:: Actividades ::
A – Reproduzca el fragmento de la nota sobre el fallo del aguardiente comenzando en "La decisión de" y continuando hasta "que quieren consumir.".
B – Según la nota sobre el fallo del aguardiente, ¿qué disposición legal declaró inexequible la Corte Constitucional?
C – Complete la siguiente sección de la nota sobre el fallo del aguardiente, a partir de su último párrafo.

:: Extracto de página ::

==================================================

Después de casi 12 horas de Sala Plena, la Corte Constitucional le abrió la puerta al mercado del aguardiente en todas las regiones del país y decidió declarar inconstitucional la facultad que tenían ciertos gobernadores para restringir la comercialización de ese tipo de productos cuando no provenían de su territorio.
La decisión de la Corte declaró “inexequibles los incisos primero y segundo del artículo 28 de la Ley 1816 de 2016 por los cargos analizados y las razones expuestas”. Esos artículos autorizaban la facultad de algunos mandatarios departamentales para suspender la expedición de permisos de introducción de aguardientes.
El alto tribunal aclaró que las demandas que llegaron en contra de esa facultad terminaron afectando temas como la libre competencia y la libertad de elección de los consumidores, de hecho, en algunas regiones del país se vio la forma en que aguardientes que tomaron cierta popularidad, desaparecieron tiempo después del mercado.
En la decisión también se conoció que la facultad de restricción termina reduciendo a uno, las opciones de la bebida y termina afectado a los consumidores que se ven privados por completo de la libertad de elegir lo que quieren consumir.

==================================================

:: Segmento de datos ::
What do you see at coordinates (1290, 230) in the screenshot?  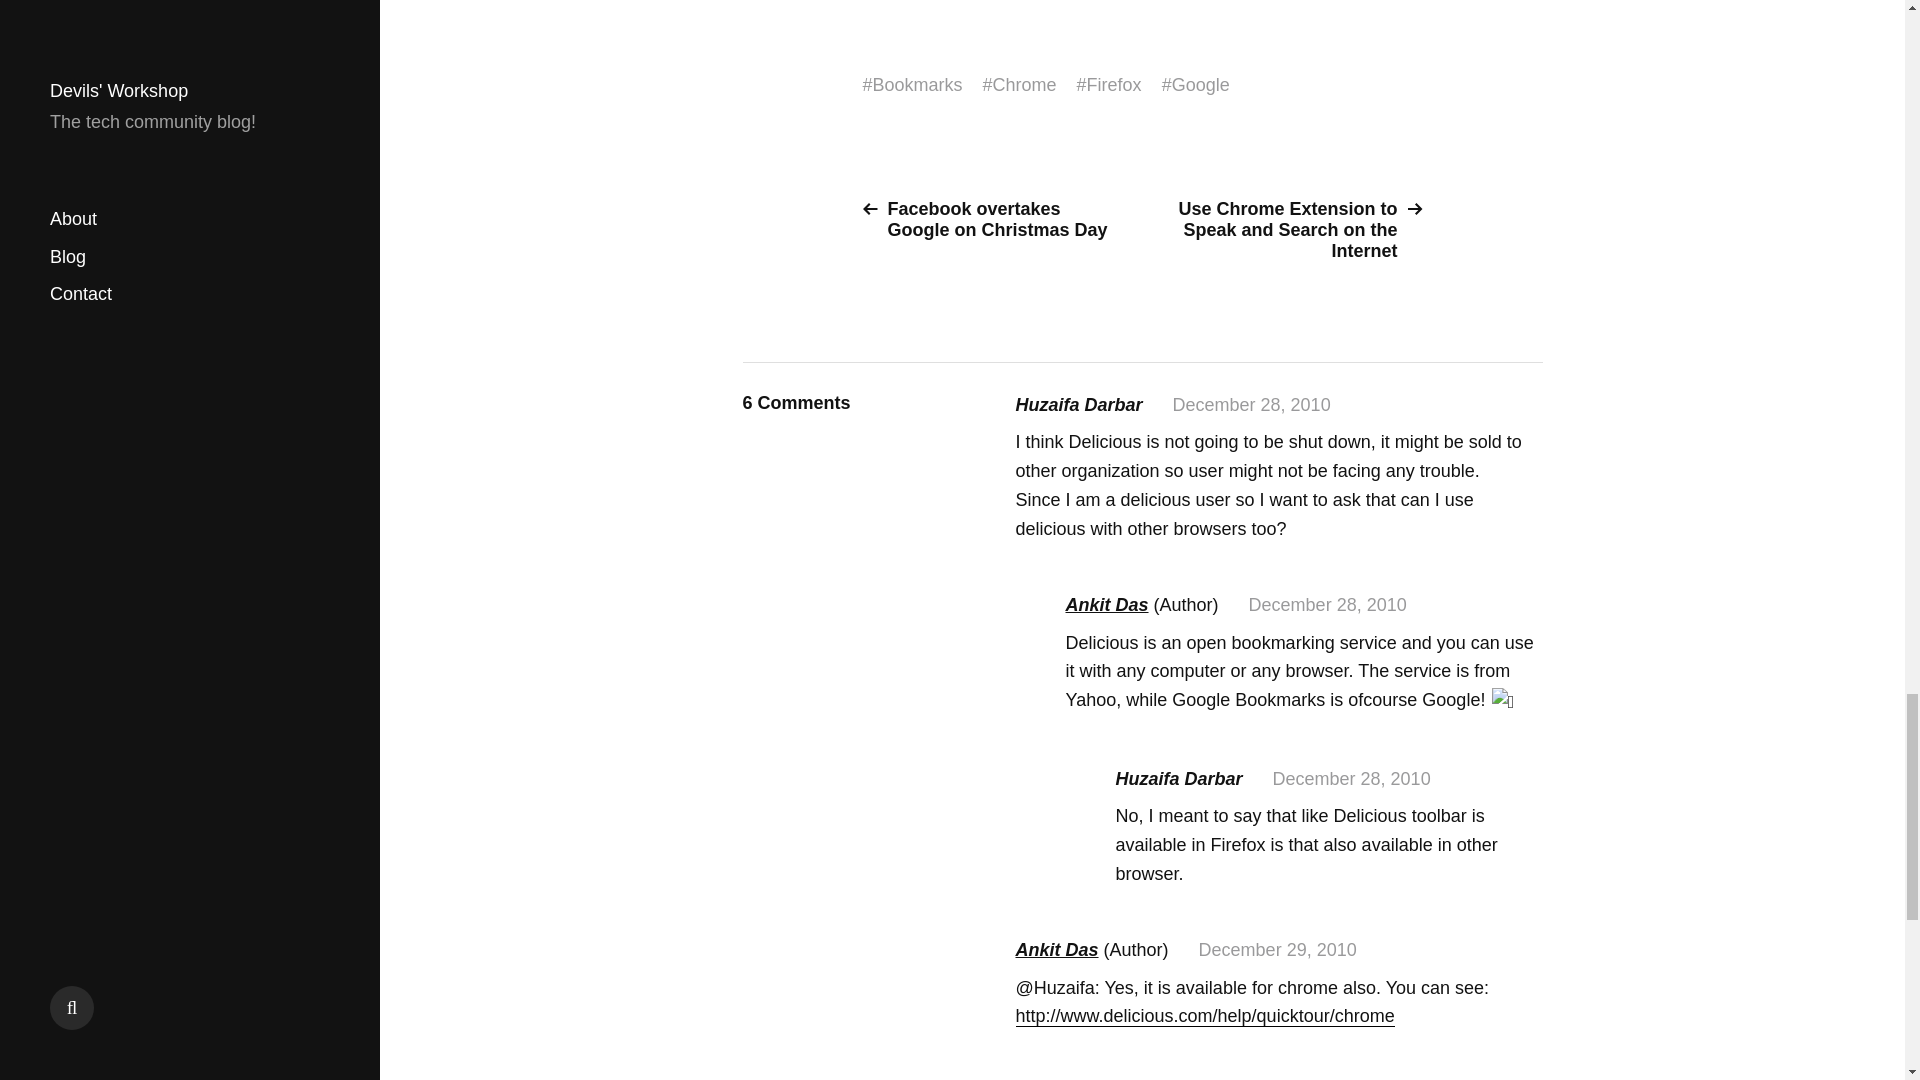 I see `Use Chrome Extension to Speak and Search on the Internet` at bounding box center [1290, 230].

==================================================

:: Resultados por tarea ::
A –
La decisión de la Corte declaró “inexequibles los incisos primero y segundo del artículo 28 de la Ley 1816 de 2016 por los cargos analizados y las razones expuestas”. Esos artículos autorizaban la facultad de algunos mandatarios departamentales para suspender la expedición de permisos de introducción de aguardientes.
El alto tribunal aclaró que las demandas que llegaron en contra de esa facultad terminaron afectando temas como la libre competencia y la libertad de elección de los consumidores, de hecho, en algunas regiones del país se vio la forma en que aguardientes que tomaron cierta popularidad, desaparecieron tiempo después del mercado.
En la decisión también se conoció que la facultad de restricción termina reduciendo a uno, las opciones de la bebida y termina afectado a los consumidores que se ven privados por completo de la libertad de elegir lo que quieren consumir.

B – Los incisos primero y segundo del artículo 28 de la Ley 1816 de 2016.

C –
Uno de los puntos claves del fallo que dio la Corte se dio al momento de destacar que “la jurisprudencia constitucional ha sido pacífica al señalar que, si bien el derecho a la libertad de elección de los consumidores no es absoluto y puede ser limitado por la ley, la completa restricción de la libertad de elección es contraria a la Constitución Política”.
Con esta decisión, la venta de aguardiente se abre sin ningún tipo de restricciones en todas las regiones del país y se termina la novela por la libre elección de los consumidores en ese mercado. Algunos gobernadores, como el de Cundinamarca, Jorge Emilio Rey, había advertido en su momento que el departamento iba a tener ingresos superiores si vendían el aguardiente propio.